»»

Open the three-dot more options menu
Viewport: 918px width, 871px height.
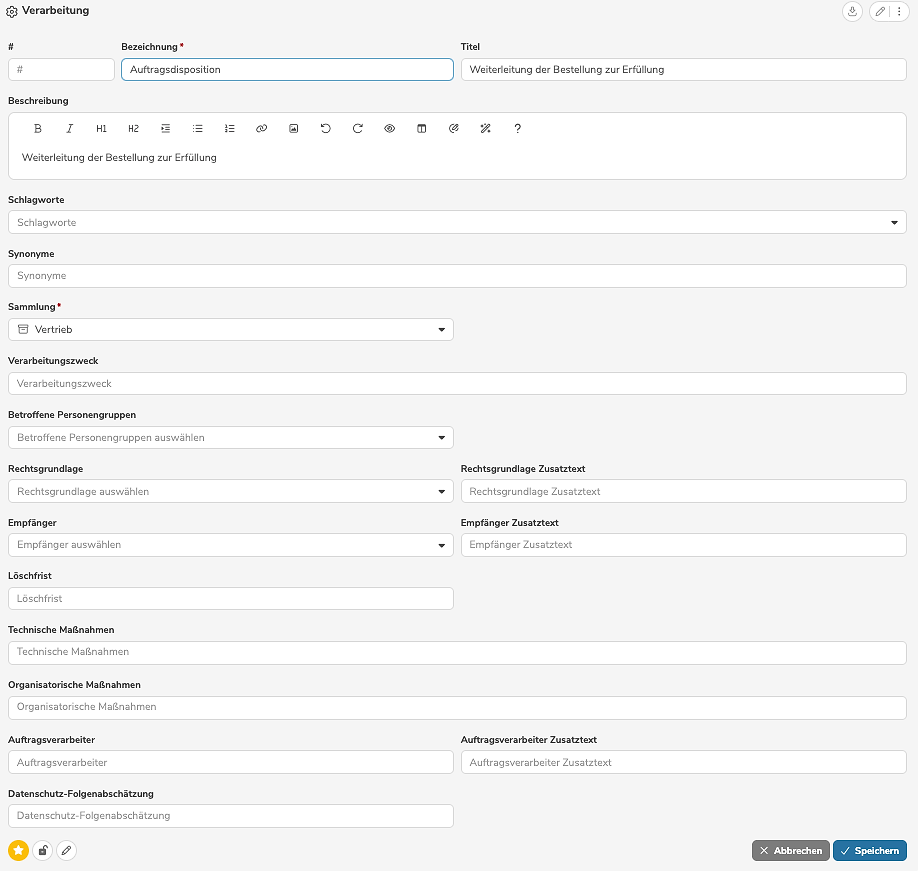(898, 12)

««
»»

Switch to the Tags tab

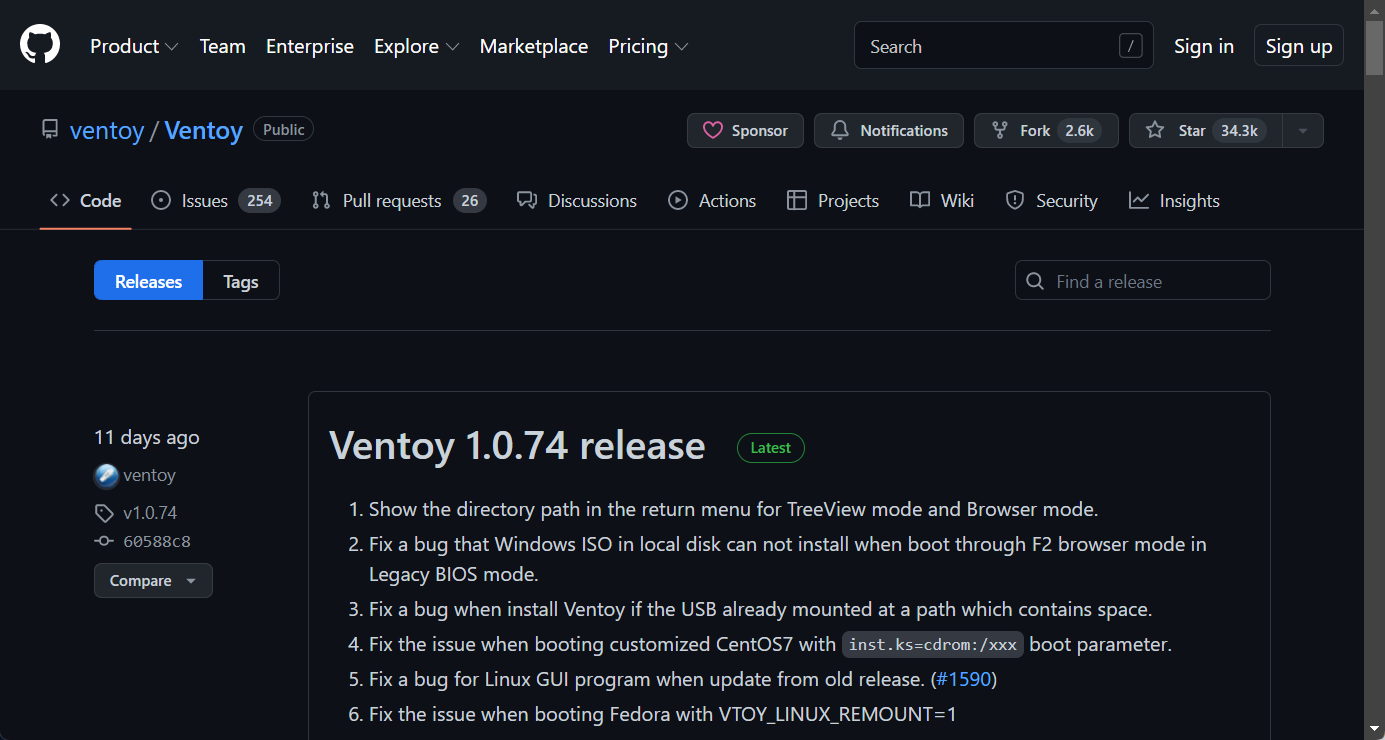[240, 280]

««

REQUIREMENT :: Display each line of the entries above that contains the word "options". Case matters.

RIGHT ANSWER ::
Open the three-dot more options menu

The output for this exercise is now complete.